Wait, you say. Wasn’t he the one who put DACA and TPS folks at risk, and haven’t the federal courts already given DACA beneficiaries a likely one-year reprieve? Well, yes. A burglar has broken into your home, has taken the silver and is now offering to lease it back to you for three years only — but first, give him a $5.7 billion edifice.
Alas, the press — fresh from a BuzzFeed beating — now presents Trump’s “offer” as serious. It’s not. Here is what would be a serious way to proceed:
- Senate Majority Leader Mitch McConnell (R-Ky.) brings the bill to the floor and allows amendments.
- After the amendment process is finished, the Senate votes.
- The House puts together its own bill: permanent DACA and TPS relief, money for border security (not a wall) and a way to prevent future shutdowns (e.g., an automatic continuing resolution in case funding lapses).
- The House passes its bill.
- As the two bills go to a conference, the government is reopened.
- The House and Senate then negotiate a resolution.
This does not reward hostage-taking. It allows the parties negotiate on even footing. It does not give McConnell and anti-immigration hard-liners the “out” that they won’t consider something Trump doesn’t want. Trump would be forced to decide at the end of the process either to veto a bill everyone else agrees upon or to sign a compromise measure — and he wouldn’t have the shutdown as a further bargaining chip.
Trump’s non-offer is instructive in three respects. First, his hard-line anti-immigrant supporters (e.g. Ann Coulter) already don’t like talk of “amnesty”; nothing short of deporting DACA recipients will do in their book. If McConnell votes and the Senate passes the president’s proposal, Republicans — including the president, we hope — will learn to ignore the most strident anti-immigrant voices and fulfill their obligation to negotiate without looking over their shoulders.

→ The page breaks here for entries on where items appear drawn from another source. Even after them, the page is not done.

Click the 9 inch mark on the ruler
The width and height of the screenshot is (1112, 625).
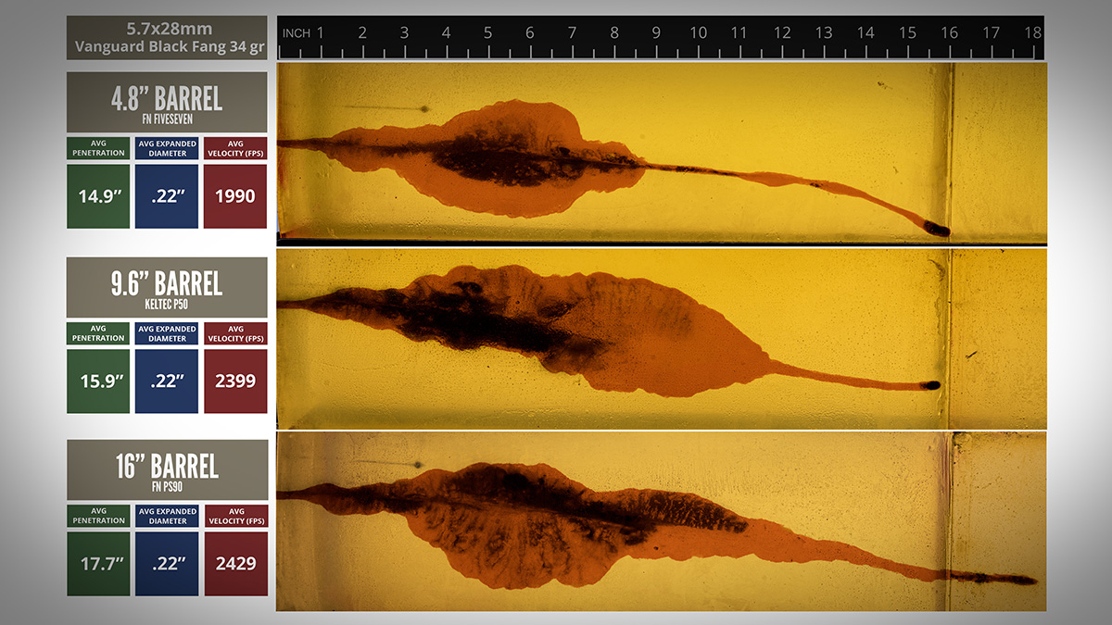pos(656,33)
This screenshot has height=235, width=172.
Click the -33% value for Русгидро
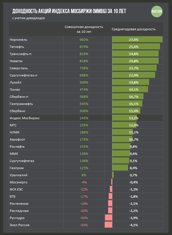click(84, 218)
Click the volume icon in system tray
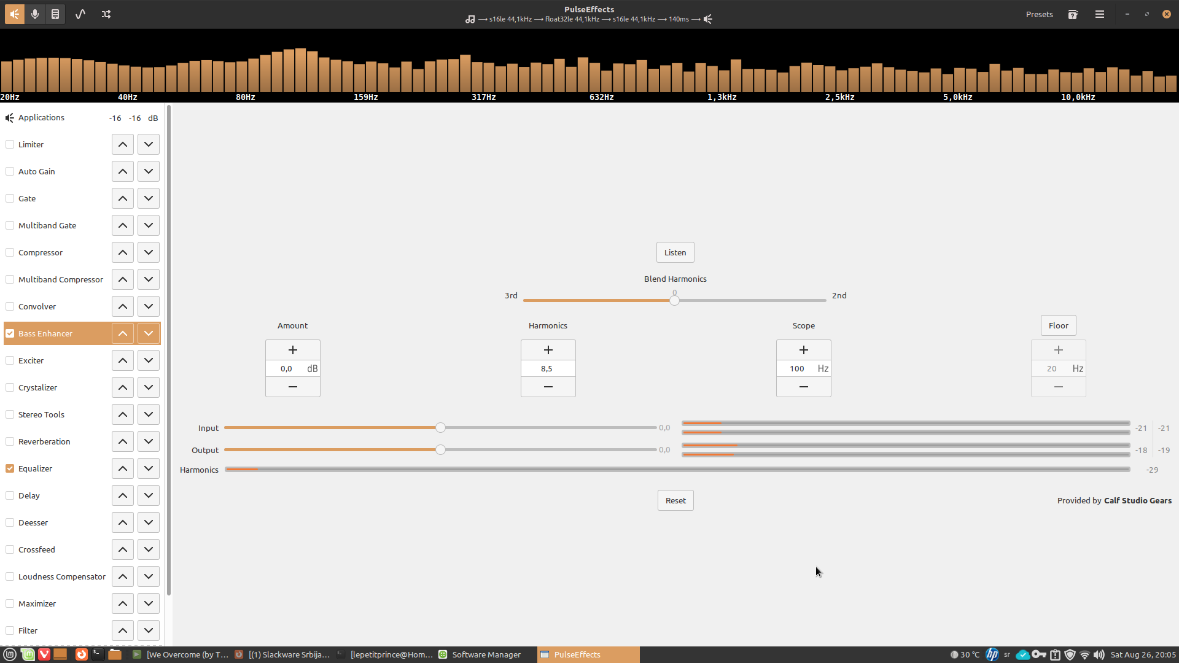 [x=1099, y=654]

Second, Trump is plainly worried. Seeing the rotten polling for him and the wall, the impressive unity of the Democrats and McConnell’s unwillingness to help bail him out, Trump was forced to reverse his earlier pledge not to include DACA in the shutdown settlement. He blinked, albeit with his fingers crossed behind his back.
Third, if anyone still had doubts, Trump is the worst negotiator to occupy the Oval Office, in large part because he is utterly untrustworthy. We are in this predicament because Trump has repeated reneged on a deal (most recently a clean continuing resolution). Because he is entirely incapable of behaving honorably, Congress must act independently. McConnell should now be prodded to emerge from behind Trump’s skirts and negotiate in good faith as half of an equal branch of government. That might actually generate a reasonable compromise.